Most house cue conversions will require a new shaft or at least re-tapering the original shaft.
 

Mase

AzB Silver Member
Silver Member
Start with a longer house cue?

I dont understand how cutting and joining a house cue reduces the overall length more than about 1/4 inch.
Most house cue conversions will require a new shaft or at least re-tapering the original shaft.

Most house cues start at 57".
 

rack runner

Registered
Start with a longer house cue?

I dont understand how cutting and joining a house cue reduces the overall length more than about 1/4 inch.
Most house cue conversions will require a new shaft or at least re-tapering the original shaft.

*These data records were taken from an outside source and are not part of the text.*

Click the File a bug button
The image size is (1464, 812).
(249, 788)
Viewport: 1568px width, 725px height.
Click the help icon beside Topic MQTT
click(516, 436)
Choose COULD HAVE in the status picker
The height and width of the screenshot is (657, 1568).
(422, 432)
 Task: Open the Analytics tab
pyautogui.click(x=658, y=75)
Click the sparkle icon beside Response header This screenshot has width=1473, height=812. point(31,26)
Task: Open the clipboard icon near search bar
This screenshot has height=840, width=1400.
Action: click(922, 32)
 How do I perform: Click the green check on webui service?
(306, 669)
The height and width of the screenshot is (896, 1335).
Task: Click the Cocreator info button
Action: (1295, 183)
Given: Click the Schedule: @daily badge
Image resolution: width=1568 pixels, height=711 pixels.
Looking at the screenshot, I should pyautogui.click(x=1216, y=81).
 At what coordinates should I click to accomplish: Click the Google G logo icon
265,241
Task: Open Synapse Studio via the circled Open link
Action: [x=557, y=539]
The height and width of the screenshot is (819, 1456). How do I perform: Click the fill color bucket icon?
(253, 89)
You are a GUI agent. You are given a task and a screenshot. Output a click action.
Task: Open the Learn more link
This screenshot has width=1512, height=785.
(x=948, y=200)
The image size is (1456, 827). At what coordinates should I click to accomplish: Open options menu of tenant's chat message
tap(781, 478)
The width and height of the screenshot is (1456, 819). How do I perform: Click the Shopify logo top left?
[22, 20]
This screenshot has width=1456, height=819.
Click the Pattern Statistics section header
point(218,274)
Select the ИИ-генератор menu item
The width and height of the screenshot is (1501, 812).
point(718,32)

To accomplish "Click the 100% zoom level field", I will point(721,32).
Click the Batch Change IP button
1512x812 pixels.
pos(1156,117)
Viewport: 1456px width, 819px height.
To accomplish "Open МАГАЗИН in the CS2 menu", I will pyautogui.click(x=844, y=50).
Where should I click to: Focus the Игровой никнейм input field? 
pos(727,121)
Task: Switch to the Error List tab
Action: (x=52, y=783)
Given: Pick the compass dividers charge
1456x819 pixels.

sorry maybe wasnt clear how i phrased. only reason length would be significantly reduced if im trying to get to a certain dim at the joint collar. certain house cue blanks have one taper angle and that being said ramps up/ramps down significantly throughout the length of the cue.
 

JC

Coos Cues
sorry maybe wasnt clear how i phrased. only reason length would be significantly reduced if im trying to get to a certain dim at the joint collar. certain house cue blanks have one taper angle and that being said ramps up/ramps down significantly throughout the length of the cue.
I only like house cues with a lot of meat in the area that would be the joint. Fortunately this is mostly older ones that you can get for cheap or free due to their messed up shaft section. Mic the cue 30 inches up and if it's under about .870" or so pass on it.

Personally I like to add a butt sleeve with about a 1.5-2 inch threaded tenon on the front that's all one piece.and just thread it into the handle with what you're doing. Unless you are using outer wood that's not stable then a dowel would be better. This area of the cue is tougher than nails.
 

Sheldon

dontneednostinkintitle
Silver Member
sorry maybe wasnt clear how i phrased. only reason length would be significantly reduced if im trying to get to a certain dim at the joint collar. certain house cue blanks have one taper angle and that being said ramps up/ramps down significantly throughout the length of the cue.
It's a little more work, but you could add a handle (around 18" lets you attach a piece of the original as a buttsleeve). That gives you another 12" or so to play with. Or leave the buttsleeve off, and wrap all the way to a buttcap.
 

JC

Coos Cues
It's a little more work, but you could add a handle (around 18" lets you attach a piece of the original as a buttsleeve). That gives you another 12" or so to play with. Or leave the buttsleeve off, and wrap all the way to a buttcap.
It's a good way to get started learning how you want your processes to be but eventually you realize if you're going to do that much work you may as well start with blank wood and make something better than a bar cue conversion. I still have a few bar cue butts I "grew out of" and never went any further with.
 

JC

Coos Cues
no value added............ none of my 300 cues have fallen apart
A long time ago before I started building cues I put a slide on friction fit butt extension on a cue that belonged to my brother in law. It fit pretty snug and when I pulled it off the butt cap and lower rings came with it. The cue was built by a very respected builder.

Probably would have been a handy spot for some threads. (y)
 

JoeyInCali

Maker of Joey Bautista Cues
Silver Member
A long time ago before I started building cues I put a slide on friction fit butt extension on a cue that belonged to my brother in law. It fit pretty snug and when I pulled it off the butt cap and lower rings came with it. The cue was built by a very respected builder.

Probably would have been a handy spot for some threads. (y)
If someone is extending the bottom of the cue and not threading that new tenon, he's just being lazy or is not equipped to do it .
 

Sheldon

dontneednostinkintitle
Silver Member
If you're equipped for threading, you're likely also equipped to glue a tenon properly. Both are going to require some experience and knowledge, regardless of equipment.